Since its rise in the 1990s, e-government has quickly become a key element of public sector reform drives around the world. Currently it is widely regarded as an effective means to promote efficiency in government operations and to improve the delivery of public services. Generally defined as the application of Information and Communication Technology (ICT) in the public service, e-government is, in fact, an extension of e-commerce in the public sector where modern technology, especially the Web-based Internet, is used to deliver public services in a much more convenient, customer-oriented, and cost-effective manner. Most scholars, however, see e-government as more than mere application of ICT for it involves the process whereby the citizens and businesses are able to interact and execute transactions with government electronically (Haque, 2002; West, 2008). Thus, it requires the government to improve its internal operations by transforming the process in which public services are delivered. It also requires a modification of the entire range of relationships that the government has externally with citizens and businesses and other governments.

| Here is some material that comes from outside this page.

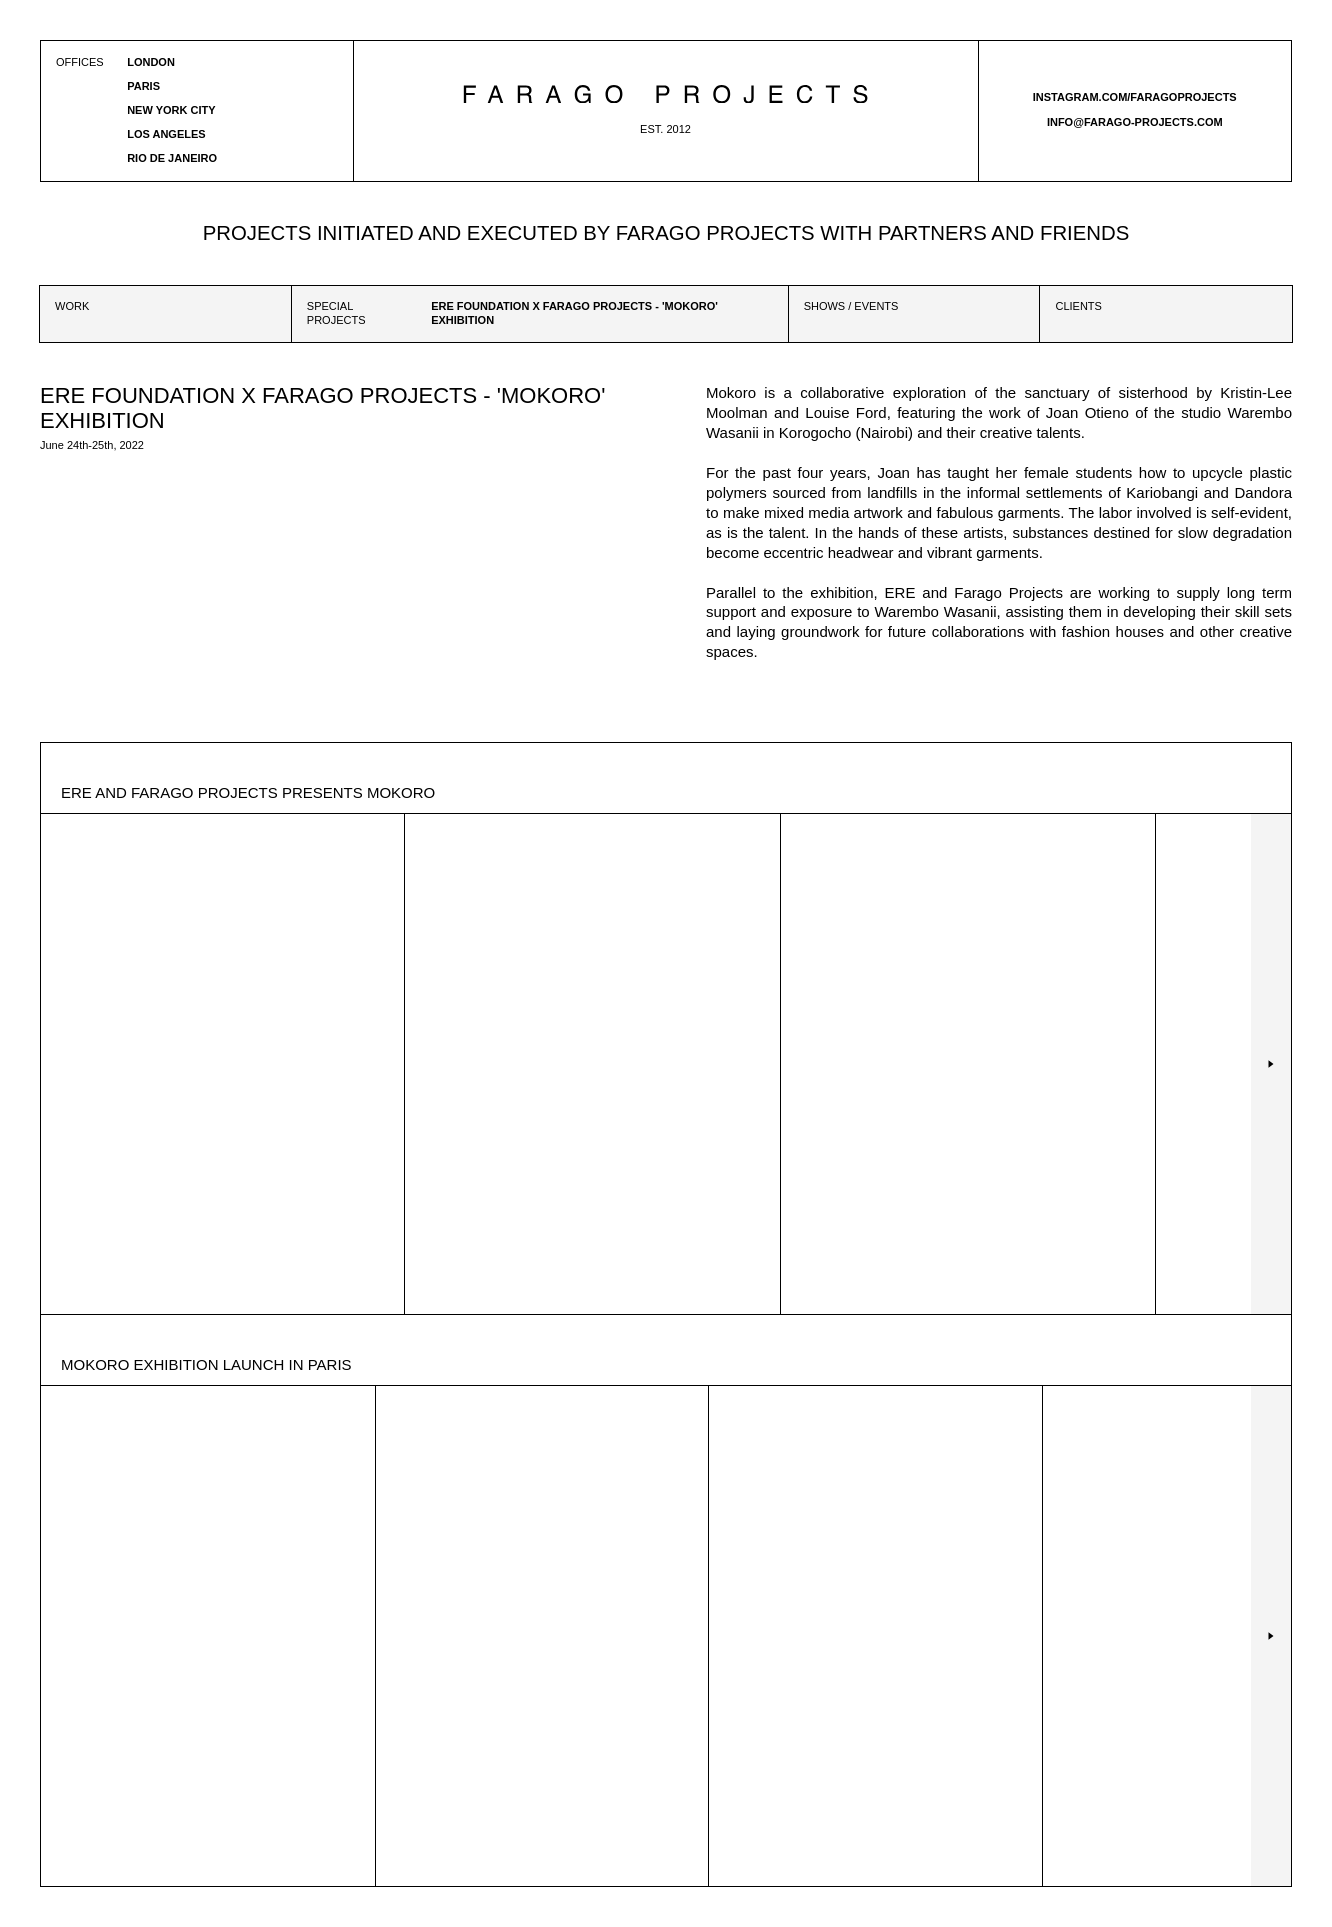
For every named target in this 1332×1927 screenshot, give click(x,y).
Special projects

It is believed that this new approach to governance will not only facilitate easy and hassle-free access to services, it will also ensure efficiency, transparency, and public participation in the process of governance. As such, it has come to be seen as a solution to many of the perennial problems of the public sector. It promises to make governmental operations more efficient, cut red tape, and simplify bureaucratic procedure, reduce transaction costs, and make governmental operations transparent. In addition, e-government is believed to promote innovations in the delivery of public services, offer increased flexibility in the service use and foster people’s participation and empowerment (see UN, 2008). In developing countries, e-government has assumed an additional significance: it is expected to help eradicate poverty, boost national economic growth, reduce bureaucratic complexity and corruption, and establish good governance (Hoque, 2006).

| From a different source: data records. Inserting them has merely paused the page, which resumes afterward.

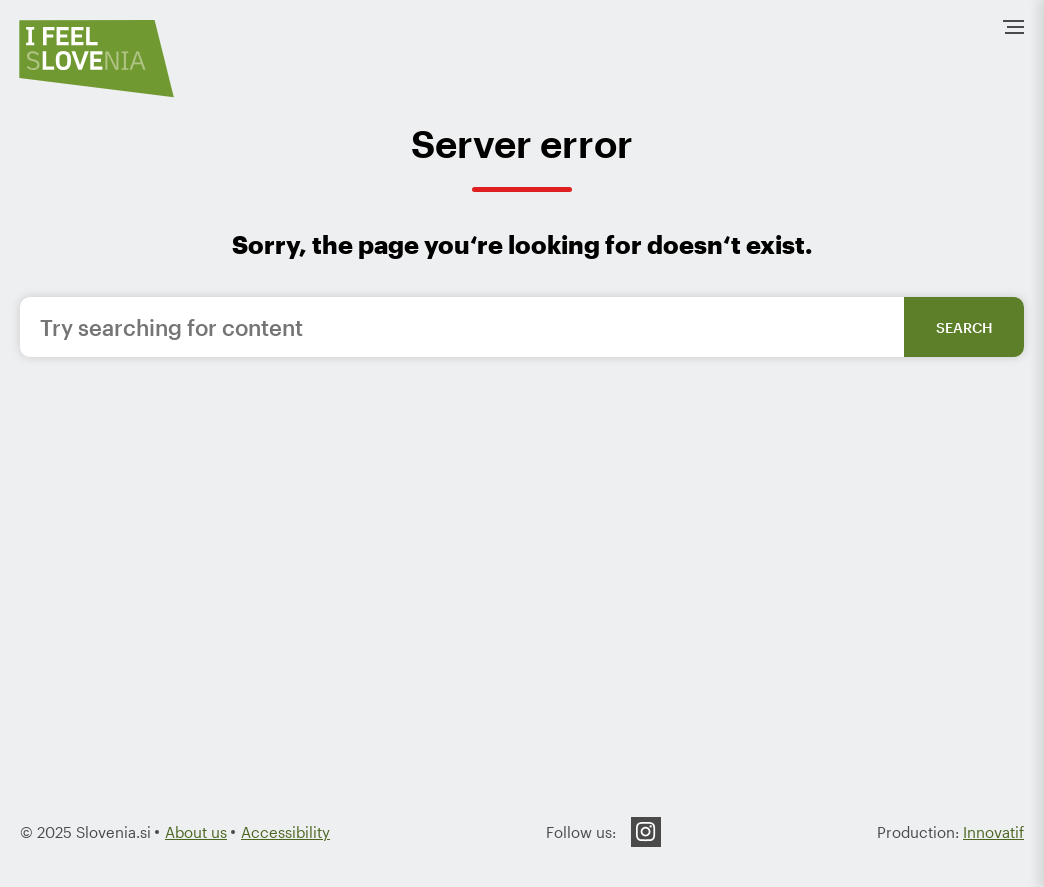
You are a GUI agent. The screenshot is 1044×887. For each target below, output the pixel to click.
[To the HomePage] (97, 58)
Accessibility (285, 832)
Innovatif (993, 832)
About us (196, 832)
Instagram (646, 832)
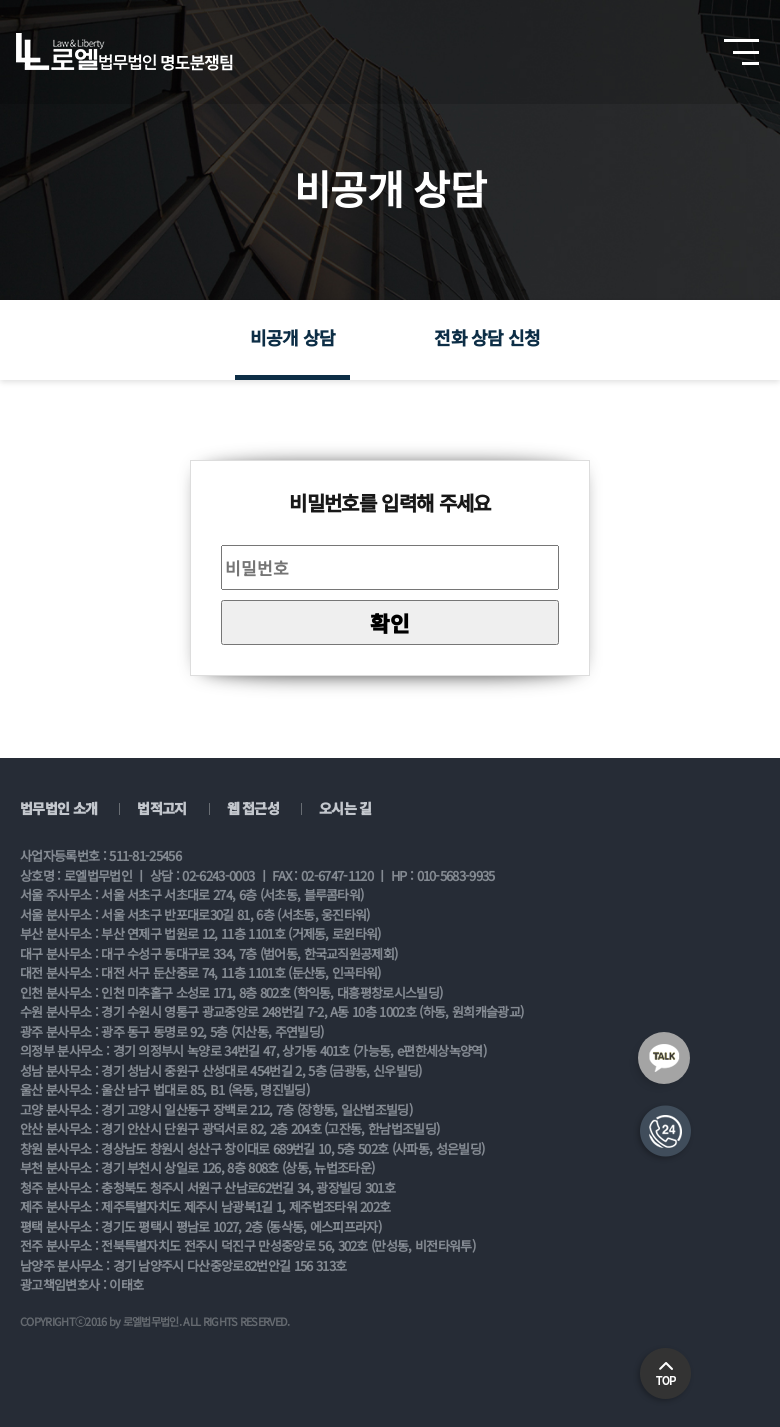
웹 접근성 (253, 808)
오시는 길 (345, 808)
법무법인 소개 (58, 808)
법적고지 (161, 808)
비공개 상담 (293, 337)
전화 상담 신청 (487, 337)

While e-government offers enormous benefits and enjoys massive popularity across the globe, its implementation has proved to be far from an easy and straightforward task for it requires transformation of organizational structures and business processes, mobilisation of significant human, technological and financial resources, among others. Resource constraints, lack of political support, lack of technology, inadequate infrastructure, illiteracy and the paucity of skilled human resources often pose a formidable challenge. The task gets compounded in the context of developing countries where such problems are acute. At the same time, digital divide between rural and urban people, the poor and rich, the literate and illiterate makes service accessibility to all next to impossible. As such, the vast majority of the population remains unaffected by the new mode of governance and service delivery notwithstanding huge promises offered by variety of governmental initiatives in the field. This chapter illustrates some of these points by a detailed examination of the state of e-government in Bangladesh—a developing country in South Asia. It provides an overview of Bangladesh’s journey to e-government to date and some of the constraints and challenges the country is facing in this regard. Mainly based on secondary literature, the chapter is organised into three sections. The first section outlines the key policy issues and institutional framework for e-government in Bangladesh. Section two focuses on the current status of e-government in Bangladesh highlighting some of the major programs and initiatives. The final section analyses some of the key challenges confronting Bangladesh in terms of e-initiatives and online service delivery.